To undertake, or simply to agree?

Family practitioners take note- Stephen Alderson has delivered another very sensible letter concerning orders in family cases. Knowing you, as only the DS Blogger does, many will simply have clicked on his message and told yourselves that you will read it later. And who can blame you. You are too busy with important matters.

In the spirit of attending to your needs, saving you time, and making things simple, the blogger will tell you what you need to know.

First, Philip Waller, senior DJ at the Family Division Principal Registry has been chatting with his fellow DJ’s around the block. They (including Stephen Alderson) are really concerned about PD 33A. It is to do with ‘undertakings’, and the attachment of a ‘disobedience’ warning.

Now that we barristers have the job of drawing up the orders, we need to get them right. In summary, whenever you thought about including the word ‘undertaking’ in your order, forget it unless you want the offender locked up or flailed. Instead, try the word ‘agreement’ or ‘agree’. It is perfect in a recital,  and carries with it the clear intention of the parties. This way, the judge does not have to threaten imprisonment  for any transgressor. They are happy; and you have shown yourself to be an intelligent drafts-person. DJ Stephen Alderson warns “be prepared to answer the question as to why you need a penal notice”.
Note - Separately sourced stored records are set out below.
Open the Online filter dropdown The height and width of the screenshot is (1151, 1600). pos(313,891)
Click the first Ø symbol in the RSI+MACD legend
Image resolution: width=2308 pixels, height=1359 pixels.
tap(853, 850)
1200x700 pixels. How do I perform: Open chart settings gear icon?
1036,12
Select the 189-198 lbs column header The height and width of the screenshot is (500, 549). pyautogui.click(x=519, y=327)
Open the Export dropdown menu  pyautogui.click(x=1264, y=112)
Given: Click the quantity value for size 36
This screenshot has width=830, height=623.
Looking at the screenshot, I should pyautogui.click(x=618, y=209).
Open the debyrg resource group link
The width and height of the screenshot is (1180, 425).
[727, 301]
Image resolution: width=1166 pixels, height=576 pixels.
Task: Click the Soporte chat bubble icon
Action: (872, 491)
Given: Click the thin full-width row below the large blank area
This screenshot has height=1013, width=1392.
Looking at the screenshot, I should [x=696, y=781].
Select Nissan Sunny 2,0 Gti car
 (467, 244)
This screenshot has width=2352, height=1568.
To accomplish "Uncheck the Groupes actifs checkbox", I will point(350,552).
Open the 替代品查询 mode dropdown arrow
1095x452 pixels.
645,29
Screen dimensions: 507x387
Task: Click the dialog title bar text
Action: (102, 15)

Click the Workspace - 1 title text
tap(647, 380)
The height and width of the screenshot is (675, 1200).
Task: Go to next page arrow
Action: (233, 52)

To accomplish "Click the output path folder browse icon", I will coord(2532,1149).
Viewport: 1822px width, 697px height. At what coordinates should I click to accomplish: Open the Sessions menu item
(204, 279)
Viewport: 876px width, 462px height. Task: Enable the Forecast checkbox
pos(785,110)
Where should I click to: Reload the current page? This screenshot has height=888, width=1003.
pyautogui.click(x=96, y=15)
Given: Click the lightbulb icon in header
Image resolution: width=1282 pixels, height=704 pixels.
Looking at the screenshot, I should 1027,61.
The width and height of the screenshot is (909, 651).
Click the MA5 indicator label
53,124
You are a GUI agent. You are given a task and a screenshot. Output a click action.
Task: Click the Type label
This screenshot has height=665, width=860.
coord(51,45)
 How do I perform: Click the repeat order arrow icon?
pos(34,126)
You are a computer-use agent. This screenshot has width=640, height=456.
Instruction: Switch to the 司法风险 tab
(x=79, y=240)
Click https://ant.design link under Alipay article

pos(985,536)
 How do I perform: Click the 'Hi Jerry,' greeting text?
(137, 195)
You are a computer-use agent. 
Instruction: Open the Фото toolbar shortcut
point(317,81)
Interestingly, the point goes a step further than first appears. Is this another example of the ‘modification’ of family proceedings, away from ‘the order of the court’ to ‘the agreement of the parties’? The blogger thinks it is, and applauds the move. Before too long, court orders will comprise a recital of agreements rather than a record of findings and requirements.

Perhaps another reason to get a mediation qualification?